Kern van de zaak
Een overeenkomst waarin een nieuwe bestemming wordt aangekondigd in de considerans, drie dagen voordat het ontwerp-bestemmingsplan ter inzage wordt gelegd, is onvoldoende om aan appellante passieve risicoaanvaarding tegen te werpen.
Wat speelde er?
Het college van Hof van Twente heeft het verzoek van appellante om tegemoetkoming in directe en indirecte planschade afgewezen. Door het bestemmingsplan “Hof van Twente” veranderde de bedrijfsbestemming op zowel het naburige perceel als op (een gedeelte van) het perceel van appellante. Onder verwijzing naar een deskundigenrapport heeft het college evenwel besloten dat van indirecte planschade geen sprake is omdat op het naburige perceel al een bedrijfswoning kon worden gerealiseerd; en de directe planschade is passief aanvaard, omdat de gemeente met appellante een overeenkomst had gesloten waarin de voorgenomen bestemmingswijziging al was aangekondigd. Zij heeft vervolgens geen voldoende concrete poging ondernomen om alsnog gebruik te maken van de te vervallen bouwmogelijkheden. Bij de rechtbank heeft de lijn van het college stand gehouden.
Hoe oordeelt de Afdeling?
Bij de Afdeling loopt het voor het college evenwel minder voorspoedig. Ten aanzien van de directe planschade kunnen wij kort zijn – het betoog van appellante dat onder het oude bestemmingsplan géén bedrijfswoning kon worden gerealiseerd, treft doel.
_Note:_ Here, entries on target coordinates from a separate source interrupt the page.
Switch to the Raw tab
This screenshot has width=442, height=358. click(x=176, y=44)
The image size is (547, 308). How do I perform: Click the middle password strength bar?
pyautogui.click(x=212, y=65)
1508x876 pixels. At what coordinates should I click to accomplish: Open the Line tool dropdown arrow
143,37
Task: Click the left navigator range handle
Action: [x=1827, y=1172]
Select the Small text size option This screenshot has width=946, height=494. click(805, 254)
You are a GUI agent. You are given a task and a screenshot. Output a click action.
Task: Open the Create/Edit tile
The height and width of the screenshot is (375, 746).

Deze verandering zal dus bij een nieuw te nemen beslissing op bezwaar moeten worden betrokken. Ook de beroepsgrond die is gericht tegen de passieve risicoaanvaarding van de directe planschade slaagt. De passieve risicoaanvaarding wordt opgehangen aan een overeenkomst van 14 april 2014, waarin de bestemmingswijziging is aangekondigd. Daargelaten of uit de overeenkomst ook volgt dat appellante met de wijziging heeft ingestemd, stelt de Afdeling in ieder geval vast dat het ontwerp-bestemmingsplan op 17 april 2014 ter inzage is gelegd en sindsdien voortdurend een regime van voorbereidingsbescherming heeft gegolden. Appellante had dus, effectief, een periode van drie dagen om gebruik te maken van de (te verdwijnen) planologische bouw- en gebruiksmogelijkheden. Dat is voor de Afdeling te kort om passieve risicoaanvaarding aan te kunnen nemen. Het college krijgt dan ook de opdracht om opnieuw op het bezwaar te beslissen.
Wat kunt u met de zaak?
Interessant in deze zaak is met name dat het college poogt om aan appellante passieve risicoaanvaarding tegen te werpen op basis van een overeenkomst, terwijl drie dagen later het schadeveroorzakende bestemmingsplan in ontwerp ter inzage wordt gelegd en voorbescherming intreedt. Het wekt geen verbazing dat een benuttingsperiode van drie dagen onvoldoende is om passieve risicoaanvaarding tegen te werpen. Over de aard van de overeenkomst blijkt uit de uitspraak helaas weinig, maar het lijkt erop dat het college erop mikt dat de overeenkomst een volwaardige instemming met de bestemmingswijziging behelst. De uitspraak benoemt echter wel dat de bestemmingswijziging slechts wordt aangekondigd in de considerans bij de overeenkomst. Het is de Afdeling duidelijk een stap te ver om alleen daaruit af te willen leiden dat appellante bijvoorbeeld afstand heeft gedaan van haar bouw- en gebruiksmogelijkheden onder het oude plan. De voornaamste les lijkt dan ook te zijn dat als partijen wél zoiets beogen af te spreken, dat zij dat dan uitdrukkelijk moeten doen.